For adults, we had no vaccines five years ago. Now, we have three vaccines: Arexvy, Abrysvo, and the newest, Mresvia, I believe. These are all indicated, as we talked about before, for adults aged 50 to 64 with high-risk chronic conditions that make them prone to severe RSV illness, and for everyone aged 75 and older as a one-time dose. So, the menu has totally changed.

Also, in pregnant women between 32 and 36 weeks of pregnancy, one dose of Abrysvo is indicated to provide some passive immunity to infants born during RSV season. That’s important to note as well.

Pharmacy Times: Is there anything you would like to add?

Webb: The only thing I would add are some clinical pearls—some wisdom from the community pharmacy setting and the questions we get often.

One common question is: a person comes in at age 75, gets an RSV vaccine, and comes back the next year wanting another one. Currently, there is no indication or recommendation to redose the RSV vaccine. It’s a one-time and done deal. Now, bear in mind, it’s only been around for a couple of years, so in my opinion, it’s likely that in a few years we’ll see a recommendation for a booster, but right now, there isn’t one.

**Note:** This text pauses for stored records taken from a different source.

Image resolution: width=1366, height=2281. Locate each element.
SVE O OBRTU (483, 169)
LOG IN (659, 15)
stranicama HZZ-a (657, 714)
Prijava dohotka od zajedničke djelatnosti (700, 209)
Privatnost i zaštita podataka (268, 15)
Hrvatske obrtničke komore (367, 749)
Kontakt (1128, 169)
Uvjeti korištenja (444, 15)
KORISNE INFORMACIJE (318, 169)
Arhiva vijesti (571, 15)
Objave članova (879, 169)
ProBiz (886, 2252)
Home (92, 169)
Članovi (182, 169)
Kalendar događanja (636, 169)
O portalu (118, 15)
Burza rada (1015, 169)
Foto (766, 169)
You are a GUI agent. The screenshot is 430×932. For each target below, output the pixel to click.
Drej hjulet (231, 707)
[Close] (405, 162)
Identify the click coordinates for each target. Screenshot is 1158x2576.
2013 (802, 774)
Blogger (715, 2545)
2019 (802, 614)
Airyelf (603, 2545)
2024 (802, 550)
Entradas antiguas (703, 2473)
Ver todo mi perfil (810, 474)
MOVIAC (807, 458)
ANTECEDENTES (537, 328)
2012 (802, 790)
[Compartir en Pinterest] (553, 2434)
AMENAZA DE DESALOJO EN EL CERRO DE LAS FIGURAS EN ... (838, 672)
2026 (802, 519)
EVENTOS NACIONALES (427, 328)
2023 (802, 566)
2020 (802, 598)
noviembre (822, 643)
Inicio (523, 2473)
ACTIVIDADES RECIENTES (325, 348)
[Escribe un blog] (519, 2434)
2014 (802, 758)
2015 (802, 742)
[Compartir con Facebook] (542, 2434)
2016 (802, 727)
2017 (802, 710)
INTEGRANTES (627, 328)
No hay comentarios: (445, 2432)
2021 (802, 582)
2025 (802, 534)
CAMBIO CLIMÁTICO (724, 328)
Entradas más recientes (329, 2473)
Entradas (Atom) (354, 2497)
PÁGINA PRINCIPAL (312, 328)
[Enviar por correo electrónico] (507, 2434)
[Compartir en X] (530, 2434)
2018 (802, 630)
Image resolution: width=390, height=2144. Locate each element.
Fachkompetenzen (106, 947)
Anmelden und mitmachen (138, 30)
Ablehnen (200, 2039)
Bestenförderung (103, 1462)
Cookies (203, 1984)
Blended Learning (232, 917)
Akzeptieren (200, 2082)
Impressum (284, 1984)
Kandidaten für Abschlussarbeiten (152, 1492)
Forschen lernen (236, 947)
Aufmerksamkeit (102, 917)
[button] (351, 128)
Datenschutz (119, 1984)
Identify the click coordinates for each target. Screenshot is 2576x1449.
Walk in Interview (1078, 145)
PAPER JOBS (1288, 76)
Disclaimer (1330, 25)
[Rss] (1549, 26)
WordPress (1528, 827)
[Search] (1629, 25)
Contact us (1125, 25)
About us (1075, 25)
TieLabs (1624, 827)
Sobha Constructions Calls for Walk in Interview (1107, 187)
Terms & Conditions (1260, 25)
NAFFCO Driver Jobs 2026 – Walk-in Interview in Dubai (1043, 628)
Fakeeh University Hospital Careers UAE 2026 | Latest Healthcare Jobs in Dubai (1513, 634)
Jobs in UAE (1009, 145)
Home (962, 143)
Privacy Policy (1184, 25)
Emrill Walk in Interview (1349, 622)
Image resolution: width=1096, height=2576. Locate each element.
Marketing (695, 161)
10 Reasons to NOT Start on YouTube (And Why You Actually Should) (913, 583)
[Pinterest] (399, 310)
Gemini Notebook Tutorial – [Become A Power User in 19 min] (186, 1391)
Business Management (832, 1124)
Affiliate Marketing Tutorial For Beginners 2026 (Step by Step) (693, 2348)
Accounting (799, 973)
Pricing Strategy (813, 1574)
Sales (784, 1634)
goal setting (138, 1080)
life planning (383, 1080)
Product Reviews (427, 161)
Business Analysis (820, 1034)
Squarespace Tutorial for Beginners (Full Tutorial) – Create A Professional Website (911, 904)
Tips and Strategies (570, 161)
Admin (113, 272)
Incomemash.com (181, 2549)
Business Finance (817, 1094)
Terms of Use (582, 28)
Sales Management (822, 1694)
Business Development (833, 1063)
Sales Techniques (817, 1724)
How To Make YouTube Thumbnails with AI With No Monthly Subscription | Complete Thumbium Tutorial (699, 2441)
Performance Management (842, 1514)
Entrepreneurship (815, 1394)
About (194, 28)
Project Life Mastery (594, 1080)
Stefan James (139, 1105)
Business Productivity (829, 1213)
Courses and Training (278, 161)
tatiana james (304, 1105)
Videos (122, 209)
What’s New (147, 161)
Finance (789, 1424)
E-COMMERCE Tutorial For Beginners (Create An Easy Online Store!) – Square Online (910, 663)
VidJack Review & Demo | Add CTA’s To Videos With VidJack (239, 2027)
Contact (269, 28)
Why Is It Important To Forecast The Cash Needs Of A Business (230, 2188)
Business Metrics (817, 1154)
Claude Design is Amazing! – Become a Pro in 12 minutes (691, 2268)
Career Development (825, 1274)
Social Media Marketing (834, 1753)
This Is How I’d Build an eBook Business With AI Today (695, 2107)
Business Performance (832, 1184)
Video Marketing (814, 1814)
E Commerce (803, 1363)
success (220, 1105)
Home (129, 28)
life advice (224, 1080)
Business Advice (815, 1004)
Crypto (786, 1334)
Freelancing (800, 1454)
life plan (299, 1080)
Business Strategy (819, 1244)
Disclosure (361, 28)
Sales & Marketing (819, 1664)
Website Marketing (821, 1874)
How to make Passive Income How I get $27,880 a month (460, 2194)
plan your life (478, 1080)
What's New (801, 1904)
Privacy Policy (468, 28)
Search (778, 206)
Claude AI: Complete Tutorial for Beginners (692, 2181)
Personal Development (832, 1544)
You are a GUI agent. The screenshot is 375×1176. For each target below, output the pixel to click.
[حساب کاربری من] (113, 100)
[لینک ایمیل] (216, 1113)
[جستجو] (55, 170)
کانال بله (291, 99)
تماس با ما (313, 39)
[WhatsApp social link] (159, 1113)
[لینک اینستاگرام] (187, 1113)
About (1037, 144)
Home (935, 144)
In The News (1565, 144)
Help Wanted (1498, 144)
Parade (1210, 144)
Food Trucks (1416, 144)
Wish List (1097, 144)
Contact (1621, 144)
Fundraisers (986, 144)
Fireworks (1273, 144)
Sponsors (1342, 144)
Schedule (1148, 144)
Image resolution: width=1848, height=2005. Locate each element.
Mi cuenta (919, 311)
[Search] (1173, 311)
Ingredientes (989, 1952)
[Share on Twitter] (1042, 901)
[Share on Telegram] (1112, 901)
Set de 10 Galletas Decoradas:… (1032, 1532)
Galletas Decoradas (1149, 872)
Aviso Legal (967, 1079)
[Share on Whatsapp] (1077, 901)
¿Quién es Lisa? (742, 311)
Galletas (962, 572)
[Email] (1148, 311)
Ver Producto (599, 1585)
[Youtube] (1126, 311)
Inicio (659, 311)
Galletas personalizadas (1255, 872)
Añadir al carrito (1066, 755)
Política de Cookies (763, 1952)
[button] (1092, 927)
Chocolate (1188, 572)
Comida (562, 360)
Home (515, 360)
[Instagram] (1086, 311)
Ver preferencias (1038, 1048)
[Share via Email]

In the pregnancy category, as we mentioned, at 32 to 36 weeks of gestation, you can get one dose. It is not recommended to redose for subsequent pregnancies. If it’s the second or third pregnancy, that one dose is still the only dose you get as of right now.

As with most vaccines, we get a lot of questions like, “Can it give me RSV?” Absolutely not. These vaccines are not designed in a way that they can give you active disease. Another common question is, “Does it make you sick?” In my experience at the community level, the RSV vaccine is similar to a flu shot. It has very low reactivity and not a lot of side effects, and people tolerate it very well.

Those are really the big things that we get questions about most every day.